Spelunking a PDF

nello · October 12, 2022, 2:39am

I’m using Hazel to rename and file PDFs based on their content. Unfortunately, my CONTENTS CONTAIN MATCH Rules are not firing and I need to step through exactly what Hazel is “seeing” in order to debug them.

How do I view the content of a PDF in the same way that Hazel sees it?

Yes, I already posted this question on Hazel’s support board.

But people here might have some ideas for spelunking through the nether regions of a PDF.

Thank you for reading.

pcarrington · October 12, 2022, 12:04pm

Tough one. I tried over and over years ago to develop a script in Automate to name pdf files I’d downloaded by title and it ends up that, unless the title is in the metadata, it’s not done. How does one know? One can use Get Info and look at ‘Name and Extension’ and see if there’s a title. If there is, you are in luck. If not, I couldn’t find a way. If you find a better way, I can’t wait to use it. Best, Patrick

nello · October 12, 2022, 3:12pm

I’ve never used Automator so I can’t comment on how to use it to peer into PDF files and rename or move such a file based on its content.
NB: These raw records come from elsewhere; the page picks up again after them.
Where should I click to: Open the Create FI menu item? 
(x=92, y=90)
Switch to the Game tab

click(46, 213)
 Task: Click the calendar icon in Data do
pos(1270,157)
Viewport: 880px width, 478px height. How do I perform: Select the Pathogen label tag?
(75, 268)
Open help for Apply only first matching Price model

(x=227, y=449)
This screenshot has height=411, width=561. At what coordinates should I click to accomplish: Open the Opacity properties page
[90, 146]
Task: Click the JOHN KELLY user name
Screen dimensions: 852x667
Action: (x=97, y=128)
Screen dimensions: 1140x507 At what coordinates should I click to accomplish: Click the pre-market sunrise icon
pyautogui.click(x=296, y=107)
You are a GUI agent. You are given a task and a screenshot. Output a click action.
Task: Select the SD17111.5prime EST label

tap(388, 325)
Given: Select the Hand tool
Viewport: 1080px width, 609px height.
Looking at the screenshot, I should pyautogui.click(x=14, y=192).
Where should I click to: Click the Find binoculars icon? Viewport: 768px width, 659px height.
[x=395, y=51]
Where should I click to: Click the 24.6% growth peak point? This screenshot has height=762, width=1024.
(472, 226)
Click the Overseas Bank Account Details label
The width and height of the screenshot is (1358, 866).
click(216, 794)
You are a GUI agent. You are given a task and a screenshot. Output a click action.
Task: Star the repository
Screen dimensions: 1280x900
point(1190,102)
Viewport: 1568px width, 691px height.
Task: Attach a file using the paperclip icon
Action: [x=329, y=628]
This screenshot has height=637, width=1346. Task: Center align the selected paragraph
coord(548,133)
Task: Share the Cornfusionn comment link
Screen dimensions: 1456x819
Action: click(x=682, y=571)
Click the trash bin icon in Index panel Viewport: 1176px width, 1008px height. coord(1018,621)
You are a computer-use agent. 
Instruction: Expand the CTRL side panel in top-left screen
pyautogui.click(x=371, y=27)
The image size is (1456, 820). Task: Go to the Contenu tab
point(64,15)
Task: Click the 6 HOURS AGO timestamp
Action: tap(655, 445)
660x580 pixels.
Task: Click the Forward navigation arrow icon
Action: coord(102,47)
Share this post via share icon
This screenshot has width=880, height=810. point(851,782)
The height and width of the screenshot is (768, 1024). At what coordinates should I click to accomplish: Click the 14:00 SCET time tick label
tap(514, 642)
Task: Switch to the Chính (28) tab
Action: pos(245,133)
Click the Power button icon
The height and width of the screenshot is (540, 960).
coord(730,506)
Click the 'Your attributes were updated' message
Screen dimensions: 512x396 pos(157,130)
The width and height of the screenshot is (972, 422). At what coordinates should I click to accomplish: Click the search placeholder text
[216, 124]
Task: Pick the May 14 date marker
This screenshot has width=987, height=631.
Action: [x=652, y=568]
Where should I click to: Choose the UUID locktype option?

However, I did a few searches and found that Automator has an “Extract PDF Text” command. Perhaps after extracting the text, you can search the extracted text and the rename and move the PDF based on conditions.

Here are links to some web pages that demonstrate uses of this command:

As for Hazel …

Hazel can examine the attributes as well as content of files, including PDFs, and take a variety of actions based on what it finds.

You can find the answer to my question on Hazel’s support board.

Thank you for taking the time to reply to my question.